_YOUR OBJECTIVE_.
Take the data below and extract the lines from the one with "Select the Quadro NVS 290 VGA controller line" to the one with "Given: Click the Refresh icon", inclusive, exactly as written.

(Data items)
-------

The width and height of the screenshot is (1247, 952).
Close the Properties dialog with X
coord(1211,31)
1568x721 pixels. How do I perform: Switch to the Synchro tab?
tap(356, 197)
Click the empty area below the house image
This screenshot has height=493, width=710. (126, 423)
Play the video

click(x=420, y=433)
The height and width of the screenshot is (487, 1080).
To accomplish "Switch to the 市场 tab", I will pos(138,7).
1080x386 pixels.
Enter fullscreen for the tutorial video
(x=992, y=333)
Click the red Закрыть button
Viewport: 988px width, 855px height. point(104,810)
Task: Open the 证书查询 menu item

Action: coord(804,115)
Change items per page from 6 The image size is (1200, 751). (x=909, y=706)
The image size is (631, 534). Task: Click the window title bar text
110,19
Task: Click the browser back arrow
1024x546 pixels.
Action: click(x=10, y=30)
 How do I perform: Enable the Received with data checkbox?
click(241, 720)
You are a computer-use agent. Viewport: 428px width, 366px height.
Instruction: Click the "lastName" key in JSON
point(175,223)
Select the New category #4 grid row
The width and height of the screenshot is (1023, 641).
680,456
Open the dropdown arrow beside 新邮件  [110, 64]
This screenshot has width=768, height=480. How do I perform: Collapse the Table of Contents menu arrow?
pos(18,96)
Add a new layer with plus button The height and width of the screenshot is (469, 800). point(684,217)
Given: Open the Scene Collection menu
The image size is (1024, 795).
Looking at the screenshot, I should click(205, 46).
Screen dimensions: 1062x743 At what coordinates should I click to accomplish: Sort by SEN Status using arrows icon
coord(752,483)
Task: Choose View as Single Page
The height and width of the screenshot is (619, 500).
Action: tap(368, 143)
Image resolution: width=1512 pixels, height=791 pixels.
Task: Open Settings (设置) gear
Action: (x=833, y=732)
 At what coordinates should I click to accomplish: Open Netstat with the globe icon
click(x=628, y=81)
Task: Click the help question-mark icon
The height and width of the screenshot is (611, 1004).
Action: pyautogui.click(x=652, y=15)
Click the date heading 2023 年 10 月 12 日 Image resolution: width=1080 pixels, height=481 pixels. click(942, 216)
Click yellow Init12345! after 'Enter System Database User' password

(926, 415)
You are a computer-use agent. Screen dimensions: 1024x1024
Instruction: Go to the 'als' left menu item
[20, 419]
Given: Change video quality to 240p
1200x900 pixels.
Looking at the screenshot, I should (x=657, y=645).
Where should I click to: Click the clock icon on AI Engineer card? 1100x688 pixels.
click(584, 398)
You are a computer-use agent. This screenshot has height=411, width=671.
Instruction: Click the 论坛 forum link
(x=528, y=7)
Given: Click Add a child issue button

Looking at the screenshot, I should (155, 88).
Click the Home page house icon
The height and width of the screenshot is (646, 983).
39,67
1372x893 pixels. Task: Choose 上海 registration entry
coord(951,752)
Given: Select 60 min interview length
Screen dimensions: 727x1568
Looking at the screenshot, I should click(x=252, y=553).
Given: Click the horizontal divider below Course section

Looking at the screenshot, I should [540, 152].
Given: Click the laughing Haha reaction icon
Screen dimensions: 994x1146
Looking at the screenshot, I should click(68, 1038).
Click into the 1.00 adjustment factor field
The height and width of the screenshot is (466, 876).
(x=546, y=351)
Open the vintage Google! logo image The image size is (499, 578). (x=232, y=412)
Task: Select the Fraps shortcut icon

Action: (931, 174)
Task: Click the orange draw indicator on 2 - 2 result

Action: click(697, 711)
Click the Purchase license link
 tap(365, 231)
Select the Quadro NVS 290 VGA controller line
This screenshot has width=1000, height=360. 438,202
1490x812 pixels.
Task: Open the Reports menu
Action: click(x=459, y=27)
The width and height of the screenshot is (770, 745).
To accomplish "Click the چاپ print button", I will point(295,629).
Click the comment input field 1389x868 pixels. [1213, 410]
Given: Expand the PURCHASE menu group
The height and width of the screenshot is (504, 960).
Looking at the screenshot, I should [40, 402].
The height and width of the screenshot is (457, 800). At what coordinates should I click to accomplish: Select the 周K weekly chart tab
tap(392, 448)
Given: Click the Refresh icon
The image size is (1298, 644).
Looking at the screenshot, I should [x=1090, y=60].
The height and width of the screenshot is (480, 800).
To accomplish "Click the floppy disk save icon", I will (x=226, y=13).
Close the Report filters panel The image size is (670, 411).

-------

_THE ANSWER_.
Select the Quadro NVS 290 VGA controller line
This screenshot has width=1000, height=360. 438,202
1490x812 pixels.
Task: Open the Reports menu
Action: click(x=459, y=27)
The width and height of the screenshot is (770, 745).
To accomplish "Click the چاپ print button", I will point(295,629).
Click the comment input field 1389x868 pixels. [1213, 410]
Given: Expand the PURCHASE menu group
The height and width of the screenshot is (504, 960).
Looking at the screenshot, I should [40, 402].
The height and width of the screenshot is (457, 800). At what coordinates should I click to accomplish: Select the 周K weekly chart tab
tap(392, 448)
Given: Click the Refresh icon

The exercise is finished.